[Reading text Boundary: Start]

Mussorgsky's Original Boris Godunov at the Met
How Do we Assess Versions
By: Susan Hall - Oct 18, 2021
Alternate versions of an opera arouse controversy.The multiple versions of Verdi’s grand opera Don Carlos (Don Carlo) were a response to different productions. Terrence Blanchard adapted his opera Fire Shut up in My Bones for the Metropolitan Opera’s stage.
Originally produced by Opera Theatre of St Louis, the Met production of Fire added meat and melody to the role of Uncle Paul. Blanchard wrote an additional aria for Billy, the mother, sung exquisitely by Latonia Moore. Scenes were extended (padded?), many words spoken in the original are now sung. Six dancers became a troupe of 12. A chorus of 10 became a chorus of about 40 voices. The orchestra is expanded to seventy pieces with an embedded jazz ensemble. These changes were made so that the work would play in a much larger venue than the one for which it was originally created.
Running in repertory with Fire is Modest Mussorgsky’s Boris Godunov. Godunov is deeply political. Its history is foundational in Russia. Fire is not a political tale. Rather its mounting is a political act by an opera company.The changes in the new version of Fire were necessitated by the size of the opera house.
The version of Boris came about in small part due to censorship. Until 1872 Tsars were not allowed to be portrayed on the opera stage. This was changed to limit the exclusion to the Romanoff’s who came to power after Boris and remained in power until 1917. Demands that female characters be enlarged played a role. Mussorgsky did not have a problem making women more prominent in the opera. Beyond that, because Boris was such a grand subject, other composers attached themselves to improve the work. Rimsky-Korsakoff’s version is still produced. Dmitri Shostakovich tried his hand at improvement too.
Friends of Mussorgsky huddled around the composer suggesting changes to his 1869 creation. Mussorgsky thought they might be right in their criticism, and enriched the piece for its premiere four years later.
The 1869 original was performed the Met with the world’s leading performer of the title character, Rene Pape. In one sense the prudction is small. The sets are suggestive rather than literal. Change of scenes happens with drops and lighting.
Yet this Boris is also large. This story of the Russian people, boyars and serfs, and their the Tsars is filled with a sense of the people. Who could better fill a stage and give it grandeur than the Met chorus? They are a magnificent presence throughout.
Stephen Wadsworth was responsible for the 2010 version of the opera, a more expansive, less stark version. Wadsworth always perfectly captures the Russian mood—set by characteristic folk music, the Volga boat song and aching melodies in minor, which suggests the yearning of a people for peace and prosperity.
Godunov is a complex figure. A beneficent ruler, he makes sure starving Russians are fed. He is plagued by the notion that he murdered the rightful heir to the throne. (In history, he did not. In the Pushkin drama which Mussorgsky used for his libretto, he did.) Angst is a Russian specialty that works well in the opera.

[Reading text Boundary: End]
[Recorded information Boundary: Start]

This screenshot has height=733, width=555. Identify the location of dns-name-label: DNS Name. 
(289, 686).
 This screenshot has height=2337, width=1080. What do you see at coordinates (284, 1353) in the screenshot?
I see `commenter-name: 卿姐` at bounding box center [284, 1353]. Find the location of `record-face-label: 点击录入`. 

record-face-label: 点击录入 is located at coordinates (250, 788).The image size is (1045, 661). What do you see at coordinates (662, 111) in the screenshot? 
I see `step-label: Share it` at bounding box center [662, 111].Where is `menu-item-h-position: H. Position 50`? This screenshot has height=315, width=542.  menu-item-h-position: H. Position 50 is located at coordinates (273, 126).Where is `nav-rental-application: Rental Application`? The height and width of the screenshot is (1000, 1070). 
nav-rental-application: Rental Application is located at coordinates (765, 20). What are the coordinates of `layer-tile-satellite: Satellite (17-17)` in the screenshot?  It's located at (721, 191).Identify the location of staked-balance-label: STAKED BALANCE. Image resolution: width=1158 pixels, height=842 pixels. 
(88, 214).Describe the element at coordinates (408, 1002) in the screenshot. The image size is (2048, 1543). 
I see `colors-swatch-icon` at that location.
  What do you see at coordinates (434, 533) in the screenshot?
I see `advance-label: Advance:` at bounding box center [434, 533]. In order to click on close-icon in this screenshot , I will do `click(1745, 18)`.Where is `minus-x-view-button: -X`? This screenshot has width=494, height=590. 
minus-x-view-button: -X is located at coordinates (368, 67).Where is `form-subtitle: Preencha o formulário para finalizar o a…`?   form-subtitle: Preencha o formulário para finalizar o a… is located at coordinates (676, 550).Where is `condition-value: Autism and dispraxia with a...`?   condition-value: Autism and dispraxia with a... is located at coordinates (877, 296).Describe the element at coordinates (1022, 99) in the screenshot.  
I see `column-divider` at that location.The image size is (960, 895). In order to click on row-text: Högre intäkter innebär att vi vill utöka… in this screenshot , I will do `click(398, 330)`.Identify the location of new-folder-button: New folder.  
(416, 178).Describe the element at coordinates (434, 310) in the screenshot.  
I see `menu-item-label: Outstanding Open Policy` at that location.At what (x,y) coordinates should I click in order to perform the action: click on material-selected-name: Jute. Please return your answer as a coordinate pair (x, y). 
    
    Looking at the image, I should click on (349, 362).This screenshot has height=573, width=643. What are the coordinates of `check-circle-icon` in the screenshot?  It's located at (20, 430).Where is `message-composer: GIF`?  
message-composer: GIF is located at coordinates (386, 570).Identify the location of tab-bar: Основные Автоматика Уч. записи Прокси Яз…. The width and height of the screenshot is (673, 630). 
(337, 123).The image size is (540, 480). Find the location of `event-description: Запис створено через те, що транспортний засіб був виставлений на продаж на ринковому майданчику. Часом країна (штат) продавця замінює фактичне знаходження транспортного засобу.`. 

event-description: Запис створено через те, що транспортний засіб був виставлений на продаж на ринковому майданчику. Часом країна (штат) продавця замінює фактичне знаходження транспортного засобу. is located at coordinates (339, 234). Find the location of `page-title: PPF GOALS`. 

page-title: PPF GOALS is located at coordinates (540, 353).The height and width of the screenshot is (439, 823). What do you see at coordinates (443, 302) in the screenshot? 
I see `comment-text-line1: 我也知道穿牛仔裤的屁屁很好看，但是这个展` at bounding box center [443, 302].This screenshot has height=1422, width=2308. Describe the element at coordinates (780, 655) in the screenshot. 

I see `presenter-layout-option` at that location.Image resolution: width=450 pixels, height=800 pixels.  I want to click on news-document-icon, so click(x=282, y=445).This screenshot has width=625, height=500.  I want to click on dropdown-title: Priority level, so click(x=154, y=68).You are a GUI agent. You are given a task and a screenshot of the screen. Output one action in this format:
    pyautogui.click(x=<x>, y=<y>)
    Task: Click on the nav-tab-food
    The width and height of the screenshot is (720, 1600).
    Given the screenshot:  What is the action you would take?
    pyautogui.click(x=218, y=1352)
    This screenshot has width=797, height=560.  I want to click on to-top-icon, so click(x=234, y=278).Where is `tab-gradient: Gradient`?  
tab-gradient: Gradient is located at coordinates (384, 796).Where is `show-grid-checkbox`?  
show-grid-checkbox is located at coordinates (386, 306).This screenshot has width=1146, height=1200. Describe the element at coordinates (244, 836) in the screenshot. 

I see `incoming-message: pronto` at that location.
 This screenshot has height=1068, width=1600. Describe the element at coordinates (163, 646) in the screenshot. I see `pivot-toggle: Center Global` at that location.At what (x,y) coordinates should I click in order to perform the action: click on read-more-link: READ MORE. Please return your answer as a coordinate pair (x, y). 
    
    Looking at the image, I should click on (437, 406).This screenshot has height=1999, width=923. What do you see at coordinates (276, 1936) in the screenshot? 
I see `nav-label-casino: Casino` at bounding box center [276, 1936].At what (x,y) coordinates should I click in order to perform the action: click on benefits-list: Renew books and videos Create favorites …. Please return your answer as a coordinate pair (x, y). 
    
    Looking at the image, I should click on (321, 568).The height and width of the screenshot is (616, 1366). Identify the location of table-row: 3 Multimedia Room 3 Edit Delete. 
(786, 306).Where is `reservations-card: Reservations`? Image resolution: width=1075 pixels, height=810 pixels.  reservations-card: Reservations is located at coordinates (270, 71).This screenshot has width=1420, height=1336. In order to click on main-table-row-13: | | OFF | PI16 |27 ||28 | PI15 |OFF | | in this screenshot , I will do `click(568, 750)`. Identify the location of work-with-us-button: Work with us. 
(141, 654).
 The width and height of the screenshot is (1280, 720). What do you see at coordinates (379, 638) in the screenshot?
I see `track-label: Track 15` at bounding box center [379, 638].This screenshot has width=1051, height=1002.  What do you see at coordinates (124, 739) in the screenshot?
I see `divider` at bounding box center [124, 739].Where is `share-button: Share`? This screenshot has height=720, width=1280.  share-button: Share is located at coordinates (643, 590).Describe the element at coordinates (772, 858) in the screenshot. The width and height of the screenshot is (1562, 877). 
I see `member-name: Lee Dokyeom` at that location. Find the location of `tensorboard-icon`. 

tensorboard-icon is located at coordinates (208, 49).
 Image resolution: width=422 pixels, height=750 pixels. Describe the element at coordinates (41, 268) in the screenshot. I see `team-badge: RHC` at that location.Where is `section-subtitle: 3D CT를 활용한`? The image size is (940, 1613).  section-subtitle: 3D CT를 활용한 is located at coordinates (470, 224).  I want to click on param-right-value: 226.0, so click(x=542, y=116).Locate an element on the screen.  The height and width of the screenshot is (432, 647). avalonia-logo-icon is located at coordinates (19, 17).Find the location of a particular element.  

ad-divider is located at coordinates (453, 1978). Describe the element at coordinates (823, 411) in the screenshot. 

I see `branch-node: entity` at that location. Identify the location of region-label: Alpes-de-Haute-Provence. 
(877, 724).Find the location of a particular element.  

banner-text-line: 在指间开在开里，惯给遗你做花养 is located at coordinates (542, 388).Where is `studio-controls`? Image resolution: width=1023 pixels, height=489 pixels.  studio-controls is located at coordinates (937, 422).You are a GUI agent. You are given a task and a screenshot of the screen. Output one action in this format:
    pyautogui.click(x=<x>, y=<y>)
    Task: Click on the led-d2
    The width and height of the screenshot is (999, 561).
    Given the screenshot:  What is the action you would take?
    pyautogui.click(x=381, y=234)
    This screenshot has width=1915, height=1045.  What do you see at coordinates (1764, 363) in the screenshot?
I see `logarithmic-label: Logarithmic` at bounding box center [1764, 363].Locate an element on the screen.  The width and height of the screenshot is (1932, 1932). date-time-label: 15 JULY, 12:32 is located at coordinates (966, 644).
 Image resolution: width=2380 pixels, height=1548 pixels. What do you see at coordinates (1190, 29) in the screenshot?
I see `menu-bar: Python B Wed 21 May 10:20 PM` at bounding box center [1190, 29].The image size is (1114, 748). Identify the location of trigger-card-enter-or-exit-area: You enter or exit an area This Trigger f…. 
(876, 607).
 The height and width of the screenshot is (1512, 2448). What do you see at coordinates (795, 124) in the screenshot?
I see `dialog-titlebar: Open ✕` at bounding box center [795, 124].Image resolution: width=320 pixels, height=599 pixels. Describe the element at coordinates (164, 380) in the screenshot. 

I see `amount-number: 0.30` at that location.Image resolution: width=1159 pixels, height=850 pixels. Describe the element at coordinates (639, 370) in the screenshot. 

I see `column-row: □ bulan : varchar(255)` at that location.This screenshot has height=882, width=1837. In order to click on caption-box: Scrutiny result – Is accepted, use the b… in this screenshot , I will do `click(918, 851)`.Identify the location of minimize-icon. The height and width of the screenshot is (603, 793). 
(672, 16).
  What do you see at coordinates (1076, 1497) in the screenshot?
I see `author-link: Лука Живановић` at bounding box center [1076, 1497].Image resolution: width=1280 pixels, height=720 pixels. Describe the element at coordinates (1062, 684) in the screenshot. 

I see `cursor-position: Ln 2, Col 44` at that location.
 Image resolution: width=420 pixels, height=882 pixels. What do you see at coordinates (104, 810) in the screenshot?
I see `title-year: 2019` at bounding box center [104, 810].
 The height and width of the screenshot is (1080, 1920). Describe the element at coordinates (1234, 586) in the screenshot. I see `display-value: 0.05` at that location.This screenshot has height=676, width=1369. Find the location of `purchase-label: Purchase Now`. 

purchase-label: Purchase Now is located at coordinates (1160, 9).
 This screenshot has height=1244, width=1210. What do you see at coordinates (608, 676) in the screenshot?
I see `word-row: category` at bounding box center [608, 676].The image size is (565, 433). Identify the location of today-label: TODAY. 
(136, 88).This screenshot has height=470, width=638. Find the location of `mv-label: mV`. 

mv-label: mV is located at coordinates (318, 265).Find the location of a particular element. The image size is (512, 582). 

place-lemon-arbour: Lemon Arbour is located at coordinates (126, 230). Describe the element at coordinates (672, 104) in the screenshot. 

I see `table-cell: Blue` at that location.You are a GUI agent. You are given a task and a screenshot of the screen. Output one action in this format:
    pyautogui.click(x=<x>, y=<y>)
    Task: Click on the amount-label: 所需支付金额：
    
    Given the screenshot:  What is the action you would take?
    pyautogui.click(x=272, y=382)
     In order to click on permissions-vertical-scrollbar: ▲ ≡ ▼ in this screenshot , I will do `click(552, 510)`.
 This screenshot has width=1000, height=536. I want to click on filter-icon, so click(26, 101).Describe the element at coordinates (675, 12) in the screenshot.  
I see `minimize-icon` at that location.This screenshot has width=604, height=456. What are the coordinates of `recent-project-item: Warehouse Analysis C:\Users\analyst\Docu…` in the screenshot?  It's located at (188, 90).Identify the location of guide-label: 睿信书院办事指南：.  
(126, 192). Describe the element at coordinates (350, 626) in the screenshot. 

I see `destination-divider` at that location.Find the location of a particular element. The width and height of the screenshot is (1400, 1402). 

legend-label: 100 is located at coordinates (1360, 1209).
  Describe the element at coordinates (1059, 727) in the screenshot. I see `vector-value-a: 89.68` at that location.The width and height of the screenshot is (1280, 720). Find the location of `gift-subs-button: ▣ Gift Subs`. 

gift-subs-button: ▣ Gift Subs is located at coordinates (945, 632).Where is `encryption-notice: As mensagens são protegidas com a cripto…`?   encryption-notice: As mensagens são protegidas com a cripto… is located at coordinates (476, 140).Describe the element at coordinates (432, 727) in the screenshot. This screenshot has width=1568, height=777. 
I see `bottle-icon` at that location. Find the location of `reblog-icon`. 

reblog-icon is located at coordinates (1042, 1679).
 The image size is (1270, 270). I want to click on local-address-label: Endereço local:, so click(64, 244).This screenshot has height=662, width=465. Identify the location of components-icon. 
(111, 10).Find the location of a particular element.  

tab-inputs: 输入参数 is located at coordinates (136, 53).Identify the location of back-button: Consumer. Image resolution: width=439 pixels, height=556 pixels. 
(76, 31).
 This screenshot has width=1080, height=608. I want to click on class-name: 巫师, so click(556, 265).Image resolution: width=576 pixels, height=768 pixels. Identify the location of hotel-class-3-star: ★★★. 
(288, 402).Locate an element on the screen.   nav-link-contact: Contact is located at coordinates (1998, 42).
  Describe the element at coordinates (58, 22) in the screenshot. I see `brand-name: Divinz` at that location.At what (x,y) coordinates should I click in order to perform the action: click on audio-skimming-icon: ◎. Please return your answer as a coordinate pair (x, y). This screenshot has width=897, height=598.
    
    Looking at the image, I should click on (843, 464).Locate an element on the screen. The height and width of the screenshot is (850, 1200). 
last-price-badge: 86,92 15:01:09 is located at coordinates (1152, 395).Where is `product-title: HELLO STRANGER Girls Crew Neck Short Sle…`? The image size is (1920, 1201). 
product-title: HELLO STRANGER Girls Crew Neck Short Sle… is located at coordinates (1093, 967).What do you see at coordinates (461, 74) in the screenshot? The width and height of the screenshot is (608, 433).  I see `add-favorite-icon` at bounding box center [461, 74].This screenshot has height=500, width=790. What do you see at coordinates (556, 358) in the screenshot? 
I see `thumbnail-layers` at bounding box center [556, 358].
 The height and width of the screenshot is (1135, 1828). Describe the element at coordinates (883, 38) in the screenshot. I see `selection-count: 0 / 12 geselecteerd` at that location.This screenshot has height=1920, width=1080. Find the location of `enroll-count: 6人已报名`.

[Recorded information Boundary: End]

• Requirement 1: Can you quote the Boris Godunov review from "Yet this Boris" up to and including "magnificent presence throughout."?
• Requirement 2: How would you sum up the Boris Godunov review in two sentences?
• Requirement 3: According to the Boris Godunov review, until what year were Tsars barred from being portrayed on the opera stage?

• Response box 1:
Yet this Boris is also large. This story of the Russian people, boyars and serfs, and their the Tsars is filled with a sense of the people. Who could better fill a stage and give it grandeur than the Met chorus? They are a magnificent presence throughout.

• Response box 2: The review sets the Met's enlarged staging of Fire Shut Up in My Bones, reworked for a much larger house, beside its production of Mussorgsky's original 1869 Boris Godunov, an opera whose later versions arose partly from censorship, from demands for larger female roles and from revisions by Mussorgsky and other composers. The Met's Boris, with Rene Pape in the title role, uses suggestive sets yet gains grandeur from the Met chorus, and it shows Godunov as a complex ruler who feeds starving Russians but is plagued by the notion that he murdered the rightful heir.

• Response box 3: Until 1872.